Background: Follow-up services after stroke may improve functional outcome and decrease readmissions. We aimed to improve discharge of patients from the stroke service by ensuring that they have a follow up appointment with Neurology scheduled at the time of discharge, to evaluate factors impacting appointment scheduling, and to evaluate factors impacting appointment attendance.
Hypothesis: We hypothesized that access to an online scheduler would increase appointments scheduled at the time of discharge.

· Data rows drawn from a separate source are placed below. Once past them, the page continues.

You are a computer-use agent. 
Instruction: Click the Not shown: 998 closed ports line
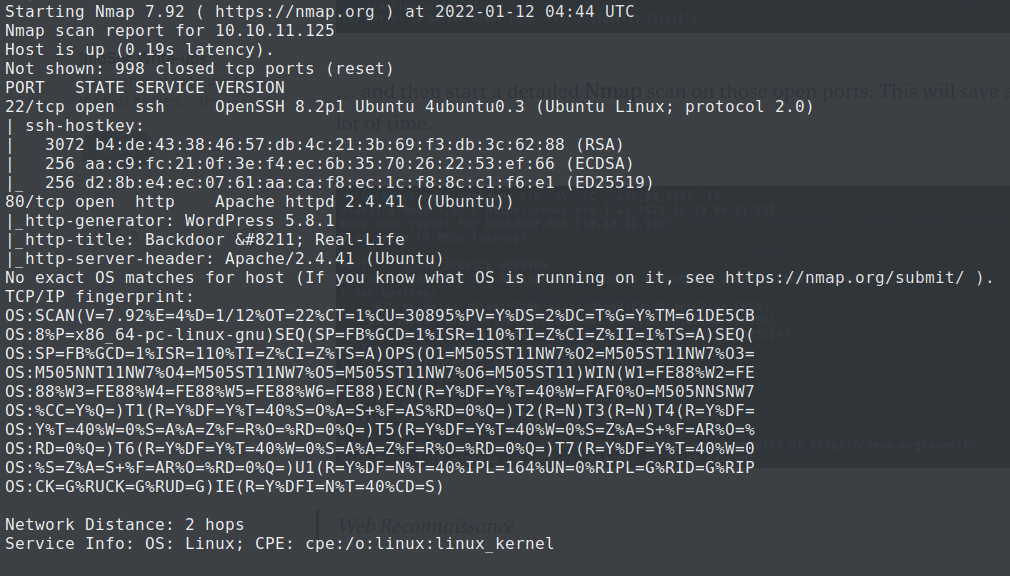tap(199, 69)
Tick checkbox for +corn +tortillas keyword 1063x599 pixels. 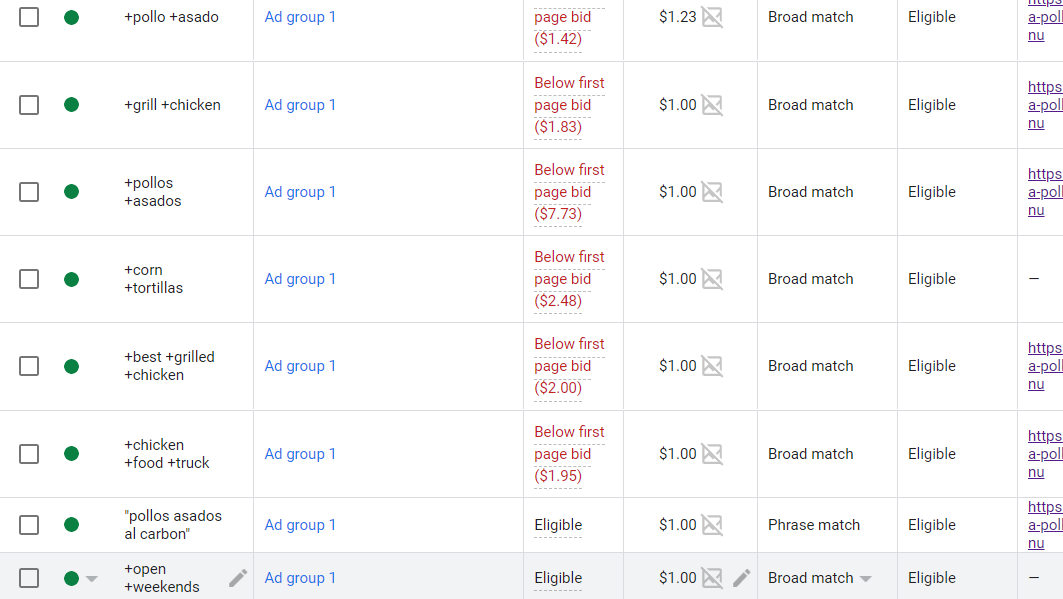pyautogui.click(x=29, y=279)
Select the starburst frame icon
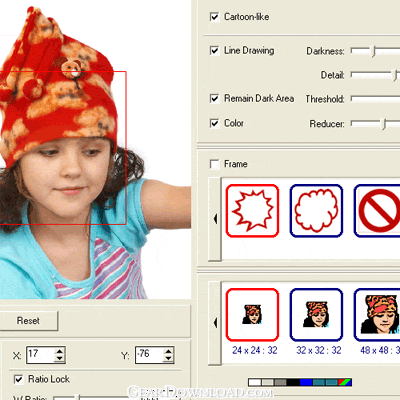Screen dimensions: 400x400 252,211
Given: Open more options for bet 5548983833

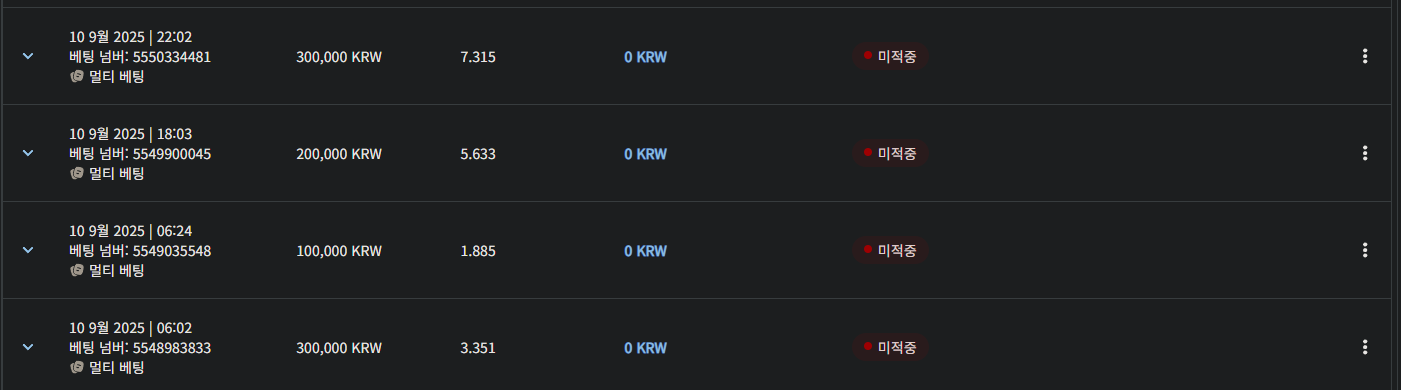Looking at the screenshot, I should 1365,348.
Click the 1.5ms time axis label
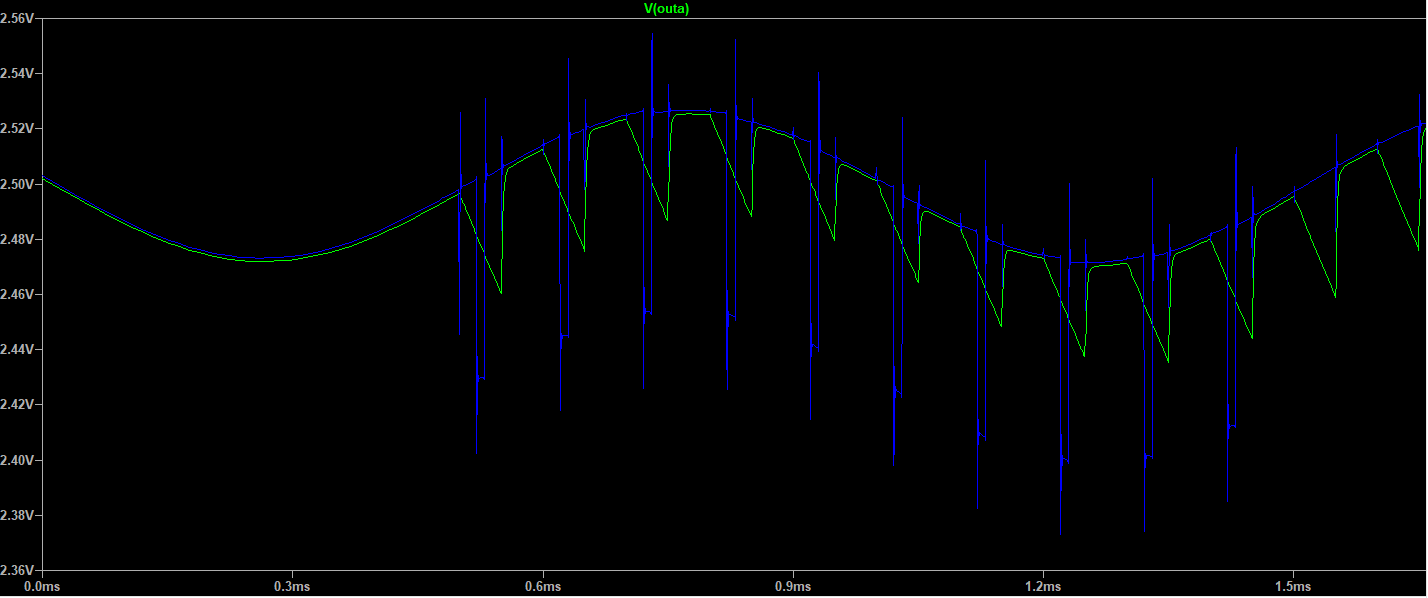 1293,585
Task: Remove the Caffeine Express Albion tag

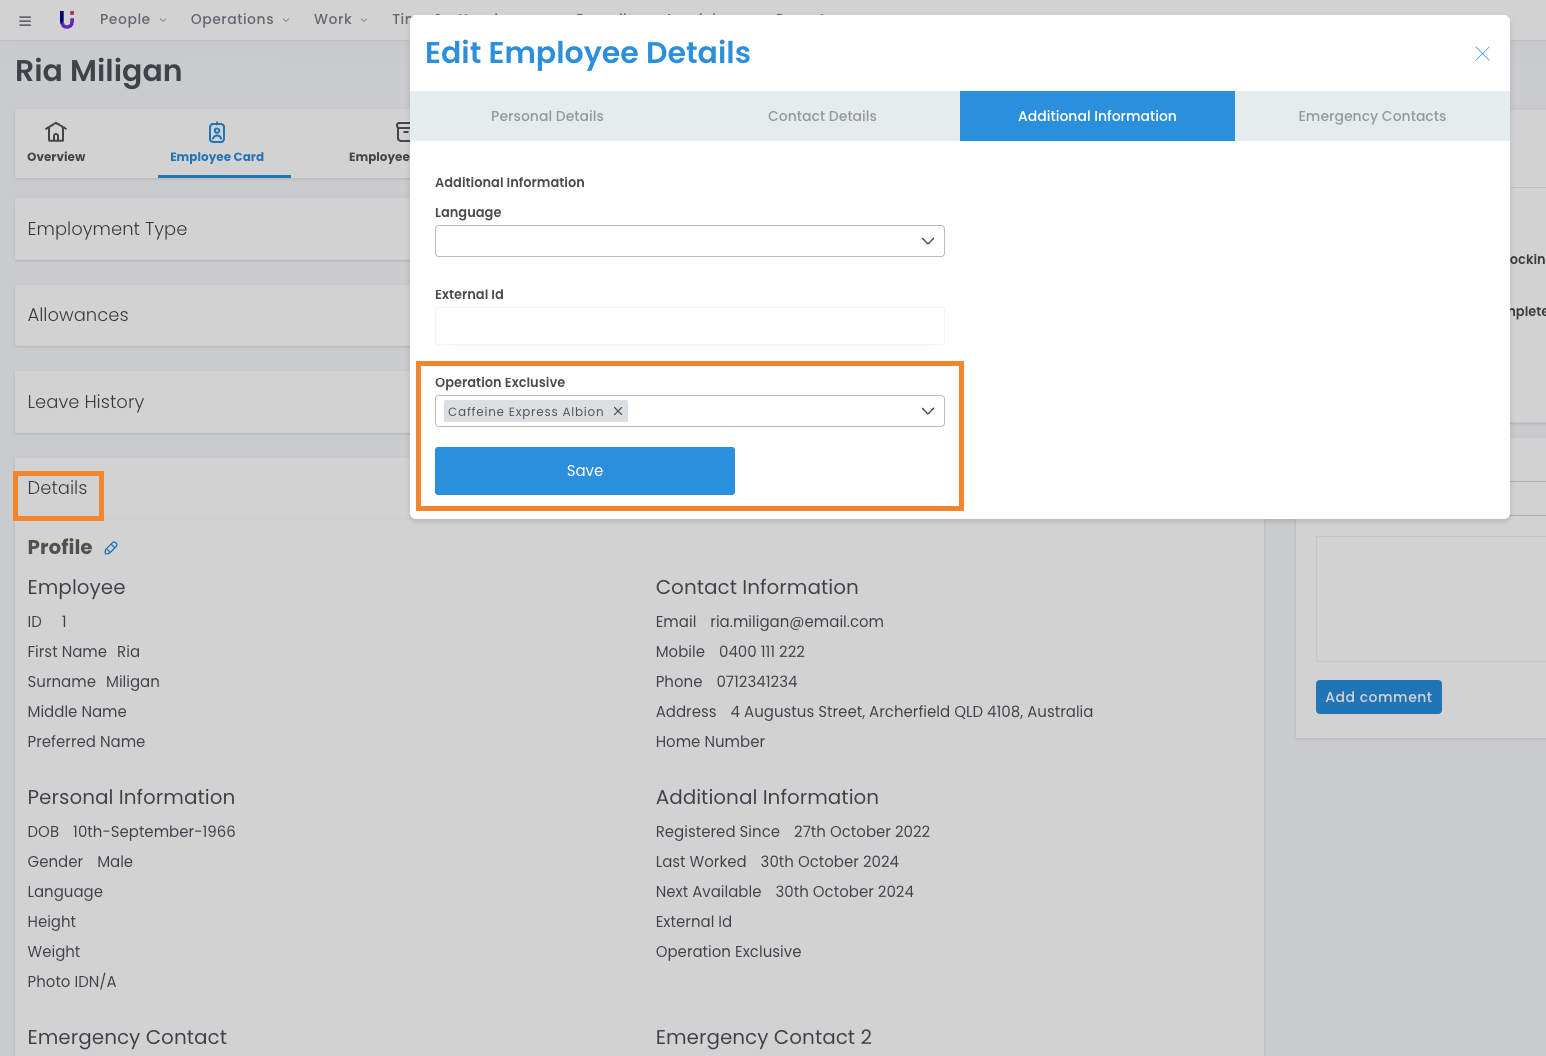Action: click(618, 411)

Methods: This retrospective analysis included patients diagnosed with ischemic stroke, TIA, intracerebral hemorrhage (ICH) or subarachnoid hemorrhage (1/2013 - 9/2014 time) discharged from the stroke service, but excluded patients who were deceased, transferred to another inpatient facility, clinical trial patients, and those with outside providers. The following metrics were collected from 975 patient discharges: diagnosis, date of hospitalization, length of hospitalization, discharge location, time from discharge to clinic appointment, if appointment was made at the time of discharge, and if the clinic appointment was attended.

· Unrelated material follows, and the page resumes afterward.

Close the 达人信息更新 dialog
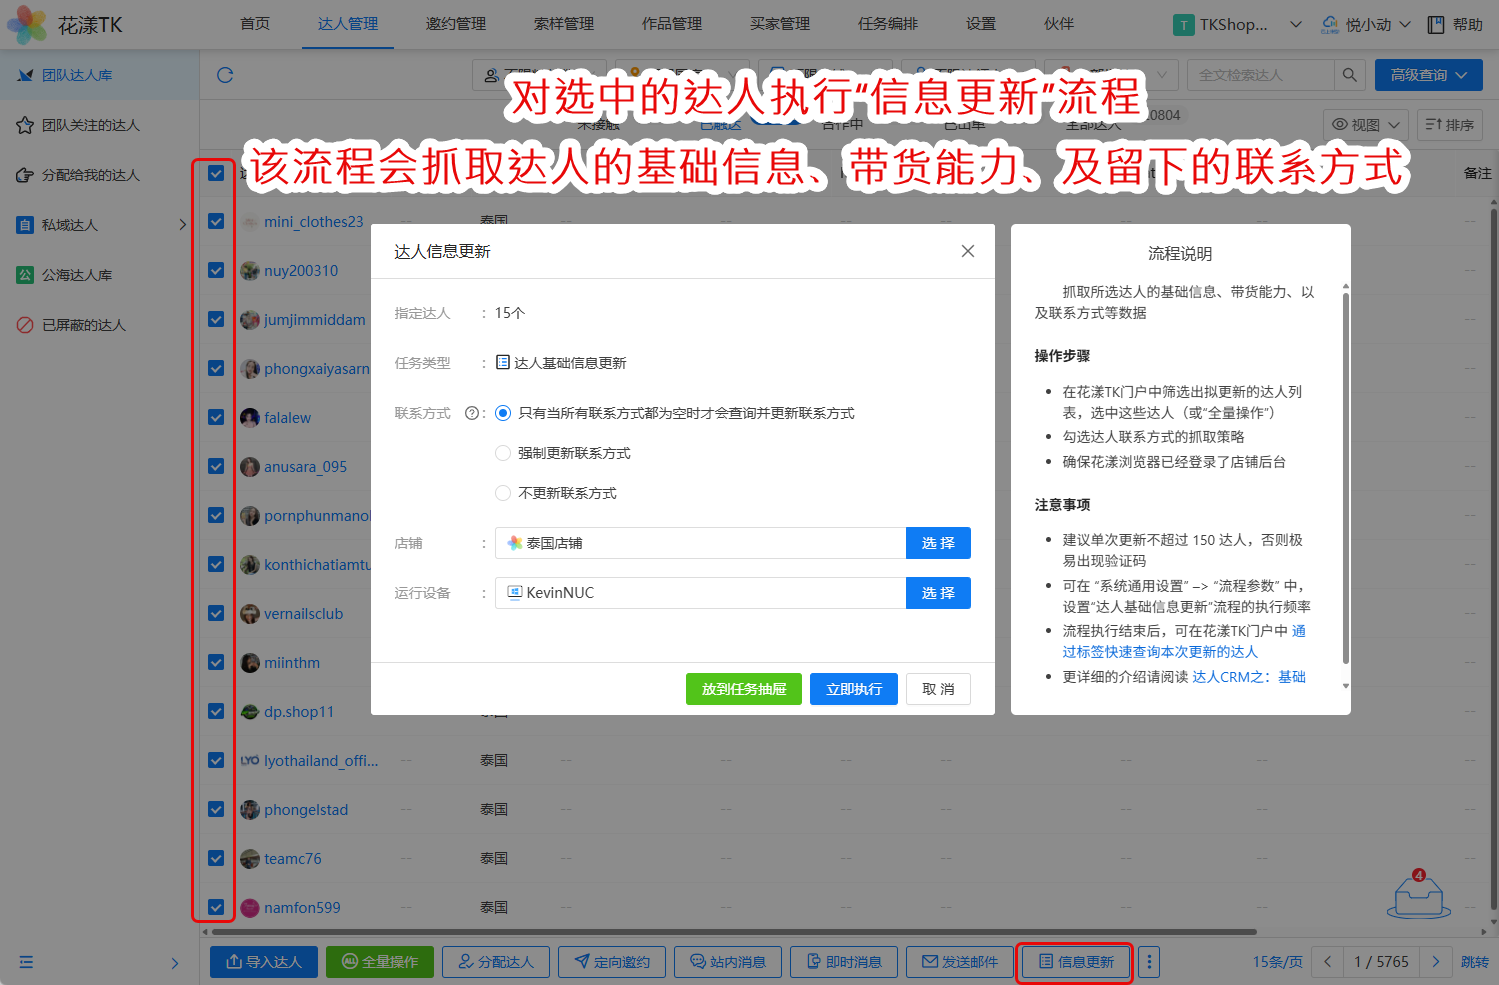 tap(967, 251)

Results: Access to an online scheduling tool did not increase the number of patients who were discharged with an appointment (35% v. 41%; p=0.087). However, appointments were scheduled significantly more frequently for patients hospitalized for > 5 days, ICH and Ischemic stroke patients, and those discharged to a facility (Figure 1). Patients for whom an appointment was made prior to discharge did not follow up more frequently than those who were asked to call to make an appointment (45% v. 43%, p=0.64); however, follow up was influenced by length of stay, diagnosis, discharge location and time to appointment (Figure 2).
Conclusion: Scheduling an appointment prior to discharge did not improve post-discharge follow-up. Future directions will work to elucidate the reason for poor clinic attendance and increase follow-up.